[Entries taken from a collection]

##############################

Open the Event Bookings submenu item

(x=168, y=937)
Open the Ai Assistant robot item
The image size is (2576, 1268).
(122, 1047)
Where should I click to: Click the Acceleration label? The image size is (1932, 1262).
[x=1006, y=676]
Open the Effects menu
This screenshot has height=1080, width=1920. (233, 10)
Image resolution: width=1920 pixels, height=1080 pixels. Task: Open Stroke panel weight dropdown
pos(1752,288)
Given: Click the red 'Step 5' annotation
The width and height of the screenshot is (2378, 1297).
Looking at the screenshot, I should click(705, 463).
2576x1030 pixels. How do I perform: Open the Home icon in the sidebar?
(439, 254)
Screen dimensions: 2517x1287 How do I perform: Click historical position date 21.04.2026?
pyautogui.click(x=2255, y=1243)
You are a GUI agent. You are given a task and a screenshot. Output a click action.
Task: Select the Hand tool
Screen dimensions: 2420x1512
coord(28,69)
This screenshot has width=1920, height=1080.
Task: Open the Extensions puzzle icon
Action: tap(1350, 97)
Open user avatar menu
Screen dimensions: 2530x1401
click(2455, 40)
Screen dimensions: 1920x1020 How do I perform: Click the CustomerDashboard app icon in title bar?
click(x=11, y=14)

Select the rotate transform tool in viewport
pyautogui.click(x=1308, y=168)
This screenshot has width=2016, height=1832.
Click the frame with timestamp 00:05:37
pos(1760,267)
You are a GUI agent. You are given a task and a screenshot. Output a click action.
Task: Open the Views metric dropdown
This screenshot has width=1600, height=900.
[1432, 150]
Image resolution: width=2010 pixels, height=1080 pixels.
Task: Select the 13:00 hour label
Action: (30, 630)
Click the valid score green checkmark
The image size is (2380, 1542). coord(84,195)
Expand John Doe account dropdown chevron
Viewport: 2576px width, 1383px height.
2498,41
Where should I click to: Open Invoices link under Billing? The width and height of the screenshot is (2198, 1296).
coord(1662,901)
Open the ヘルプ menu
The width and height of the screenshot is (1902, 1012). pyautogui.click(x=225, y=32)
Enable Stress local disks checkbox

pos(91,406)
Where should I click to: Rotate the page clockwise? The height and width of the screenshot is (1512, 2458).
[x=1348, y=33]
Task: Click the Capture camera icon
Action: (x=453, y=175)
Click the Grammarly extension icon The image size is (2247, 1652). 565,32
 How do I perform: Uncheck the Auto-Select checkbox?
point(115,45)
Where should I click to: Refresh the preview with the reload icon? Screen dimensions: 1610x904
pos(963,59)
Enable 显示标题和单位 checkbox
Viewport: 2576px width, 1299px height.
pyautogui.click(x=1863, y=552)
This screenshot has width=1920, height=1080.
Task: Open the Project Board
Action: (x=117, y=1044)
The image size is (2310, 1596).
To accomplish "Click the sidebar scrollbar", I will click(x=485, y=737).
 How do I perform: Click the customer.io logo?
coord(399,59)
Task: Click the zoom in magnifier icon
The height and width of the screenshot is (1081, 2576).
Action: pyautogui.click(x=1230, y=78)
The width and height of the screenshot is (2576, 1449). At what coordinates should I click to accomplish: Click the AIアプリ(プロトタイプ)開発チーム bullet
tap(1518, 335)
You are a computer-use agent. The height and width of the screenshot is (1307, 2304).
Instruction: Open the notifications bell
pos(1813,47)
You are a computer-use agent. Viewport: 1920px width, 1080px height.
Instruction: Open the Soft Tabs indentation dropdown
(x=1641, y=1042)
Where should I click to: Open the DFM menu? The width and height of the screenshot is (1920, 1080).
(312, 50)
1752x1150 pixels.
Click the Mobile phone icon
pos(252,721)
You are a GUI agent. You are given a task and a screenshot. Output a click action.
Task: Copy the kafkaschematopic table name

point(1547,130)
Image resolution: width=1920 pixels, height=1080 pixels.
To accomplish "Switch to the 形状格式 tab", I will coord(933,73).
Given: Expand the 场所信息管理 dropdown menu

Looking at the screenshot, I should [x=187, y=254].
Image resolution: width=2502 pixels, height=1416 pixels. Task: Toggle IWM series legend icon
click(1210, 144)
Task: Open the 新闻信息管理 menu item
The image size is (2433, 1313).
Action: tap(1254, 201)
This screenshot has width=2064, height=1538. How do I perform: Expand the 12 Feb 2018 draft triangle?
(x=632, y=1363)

##############################

▸ **Exercise description**: Return from the data every line that holds "computer".

▸ **Reply to the exercise**:
You are a computer-use agent. The height and width of the screenshot is (1307, 2304).
You are a computer-use agent. Viewport: 1920px width, 1080px height.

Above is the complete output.